» Work required: Below, in the data, take the stretch from the line containing "will tap(145, 92)." through the line containing "click(340, 186)" and give it as a Markdown table with the columns Row and Line. Leave out blank lines.

» Input for this task:

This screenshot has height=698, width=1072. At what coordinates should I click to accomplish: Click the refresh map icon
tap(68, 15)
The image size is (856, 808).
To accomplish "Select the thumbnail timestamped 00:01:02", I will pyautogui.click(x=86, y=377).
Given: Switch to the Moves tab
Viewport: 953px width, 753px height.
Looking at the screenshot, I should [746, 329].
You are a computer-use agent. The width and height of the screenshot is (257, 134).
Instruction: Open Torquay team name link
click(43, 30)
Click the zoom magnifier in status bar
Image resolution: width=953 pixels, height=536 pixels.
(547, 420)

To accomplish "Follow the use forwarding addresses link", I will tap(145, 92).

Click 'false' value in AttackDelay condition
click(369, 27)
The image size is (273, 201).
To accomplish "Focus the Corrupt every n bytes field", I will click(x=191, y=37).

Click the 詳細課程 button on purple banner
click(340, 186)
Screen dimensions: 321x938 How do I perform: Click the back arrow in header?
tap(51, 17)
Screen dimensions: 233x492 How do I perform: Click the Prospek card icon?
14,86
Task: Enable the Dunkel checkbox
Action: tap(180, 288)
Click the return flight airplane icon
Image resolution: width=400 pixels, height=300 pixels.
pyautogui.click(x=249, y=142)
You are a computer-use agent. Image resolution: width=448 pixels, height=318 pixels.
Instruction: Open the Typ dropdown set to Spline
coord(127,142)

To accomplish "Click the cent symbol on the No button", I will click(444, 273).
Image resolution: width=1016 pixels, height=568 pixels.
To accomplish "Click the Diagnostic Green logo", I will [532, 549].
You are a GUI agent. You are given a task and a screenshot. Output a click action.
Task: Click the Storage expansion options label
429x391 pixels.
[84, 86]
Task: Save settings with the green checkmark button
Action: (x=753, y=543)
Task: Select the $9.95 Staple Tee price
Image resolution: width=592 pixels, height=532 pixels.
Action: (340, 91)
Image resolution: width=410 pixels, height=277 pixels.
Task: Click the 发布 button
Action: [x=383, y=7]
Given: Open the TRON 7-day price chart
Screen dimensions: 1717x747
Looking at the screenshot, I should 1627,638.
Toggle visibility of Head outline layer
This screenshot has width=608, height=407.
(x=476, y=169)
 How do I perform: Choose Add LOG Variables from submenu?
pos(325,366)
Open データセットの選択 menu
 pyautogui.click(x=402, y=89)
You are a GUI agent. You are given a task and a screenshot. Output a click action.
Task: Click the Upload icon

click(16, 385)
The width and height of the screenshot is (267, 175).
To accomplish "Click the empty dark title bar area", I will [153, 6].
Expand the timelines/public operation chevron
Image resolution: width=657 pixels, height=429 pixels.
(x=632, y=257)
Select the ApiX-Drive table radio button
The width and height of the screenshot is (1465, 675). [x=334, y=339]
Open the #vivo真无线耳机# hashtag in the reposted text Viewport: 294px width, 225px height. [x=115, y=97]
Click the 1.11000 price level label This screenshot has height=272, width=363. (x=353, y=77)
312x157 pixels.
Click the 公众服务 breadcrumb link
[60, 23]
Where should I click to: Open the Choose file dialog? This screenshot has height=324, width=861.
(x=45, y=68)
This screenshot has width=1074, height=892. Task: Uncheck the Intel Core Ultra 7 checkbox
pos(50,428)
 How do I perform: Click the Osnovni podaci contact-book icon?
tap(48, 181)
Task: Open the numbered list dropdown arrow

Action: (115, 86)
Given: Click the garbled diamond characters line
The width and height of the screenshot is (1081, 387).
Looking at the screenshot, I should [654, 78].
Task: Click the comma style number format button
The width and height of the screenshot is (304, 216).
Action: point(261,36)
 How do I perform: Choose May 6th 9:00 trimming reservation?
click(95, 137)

» Output for this task:
| Row | Line |
|---|---|
| 1 | To accomplish "Follow the use forwarding addresses link", I will tap(145, 92). |
| 2 | Click 'false' value in AttackDelay condition |
| 3 | click(369, 27) |
| 4 | The image size is (273, 201). |
| 5 | To accomplish "Focus the Corrupt every n bytes field", I will click(x=191, y=37). |
| 6 | Click the 詳細課程 button on purple banner |
| 7 | click(340, 186) |